El Barón de Coubertin propuso la realización de los Juegos Olímpicos en 1890 como homenaje a los antiguos Juegos, e inspirado en la teoría del gimnasio griego de 1896 y del “cristianismo muscular” de 1897. La primera edición de los Juegos Olímpicos fue desarrollada en Atenas en 1896.

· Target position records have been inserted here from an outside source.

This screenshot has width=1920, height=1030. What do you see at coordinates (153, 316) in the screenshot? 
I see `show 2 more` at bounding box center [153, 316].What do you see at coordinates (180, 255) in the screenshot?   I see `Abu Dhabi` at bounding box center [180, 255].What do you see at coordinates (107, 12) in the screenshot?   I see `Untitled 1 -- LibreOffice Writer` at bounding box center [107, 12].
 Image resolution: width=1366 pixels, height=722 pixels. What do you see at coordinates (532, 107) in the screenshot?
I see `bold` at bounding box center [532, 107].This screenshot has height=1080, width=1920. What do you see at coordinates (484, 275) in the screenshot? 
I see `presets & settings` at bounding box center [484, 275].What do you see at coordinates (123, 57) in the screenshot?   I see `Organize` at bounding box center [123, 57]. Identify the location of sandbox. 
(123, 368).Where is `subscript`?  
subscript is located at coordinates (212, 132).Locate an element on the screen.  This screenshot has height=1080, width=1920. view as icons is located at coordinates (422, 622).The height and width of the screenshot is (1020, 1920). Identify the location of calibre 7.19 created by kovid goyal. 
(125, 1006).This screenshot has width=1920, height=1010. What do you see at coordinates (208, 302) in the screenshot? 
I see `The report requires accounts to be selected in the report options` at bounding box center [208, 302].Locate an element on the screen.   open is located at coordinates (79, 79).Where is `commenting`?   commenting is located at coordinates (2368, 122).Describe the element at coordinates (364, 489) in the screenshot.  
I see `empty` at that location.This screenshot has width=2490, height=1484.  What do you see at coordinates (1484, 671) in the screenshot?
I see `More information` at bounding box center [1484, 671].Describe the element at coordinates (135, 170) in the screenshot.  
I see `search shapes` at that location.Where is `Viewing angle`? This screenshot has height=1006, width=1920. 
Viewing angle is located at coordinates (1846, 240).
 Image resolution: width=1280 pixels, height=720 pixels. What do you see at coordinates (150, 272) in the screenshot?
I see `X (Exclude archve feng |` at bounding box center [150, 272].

Los actuales Juegos Olímpicos son de verano y de invierno, intercalados cada cuatro años. Corresponde este año los de verano; los próximos serán en Japón en el 2020, mientras que los de invierno fueron en Sochi, Rusia, en 2014 y los próximos serán en 2018 en Corea del sur. El lema de los juegos es: “Más rápido, más alto, más fuerte” (Citius, Altius, fortius).

 

En 1920 se estableció el juramento y la bandera Olímpica, en 1924 se arrió por primera vez esta bandera; en 1928 se estableció la antorcha Olímpica; en 1950 fue creada la organización técnica; en 1936 aparecieron los relevos. Las mujeres participaron por primera vez en unos Juegos Olímpicos en 1900, en tiro al arco y tenis. En el año 2002 se establecieron las reglas de los “cinco añillos” por medio de la interdisciplinariedad de los comités Olímpicos. Esa regla consiste en que el país que participe en cinco deportes olímpicos: fútbol, baloncesto, balonmano, hockey sobre césped y voleibol, y clasifica en cuatro de ellos, queda automáticamente inscrito. En la actualidad participan 28 deportes y 37 disciplinas.

 

 

Los otros juegos

 

 

Pero no todo es triunfo. Los Juegos Olímpicos han sido cuestionados por su falta de democracia y por incurrir en acciones ilegales como sobornos, y por asumir posiciones políticas contrarias al espíritu olímpico, como el racismo y la exclusión.

 

Producto de la mercantilización de la vida cotidiana, el deporte, y estos Juegos como expresión del mismo, han terminado sumidos en un bazar de ofertas y compras, obnubilando la importancia del juego y la recreación, y elevando a la cúspide la competencia. Tal inversión de valores terminó por sumir a las olimpiadas en la dinámica de la lucha de poderes entre las potencias, de ahí la exclusión este año de los atletas rusos bajo cargos de dopaje.

 

Resistiendo y mostrando otras alternativas. En la década de 1920 surgieron las Olimpiadas Obreras, tan fuertes y poderosas como las de los JJOO e incluso mejores; después las olimpiadas populares de Israel, las pruebas multiétnicas, las espartaquiadas de Moscú y las de la Amistad de Moscú, las dos últimas como parte de los conflictos de la Guerra Fría.
Sobre los deportistas partícipes en estos Juegos, ganen o no, puede decirse con el poeta Píndaro: “derramar el dulce roció de sus elogios”.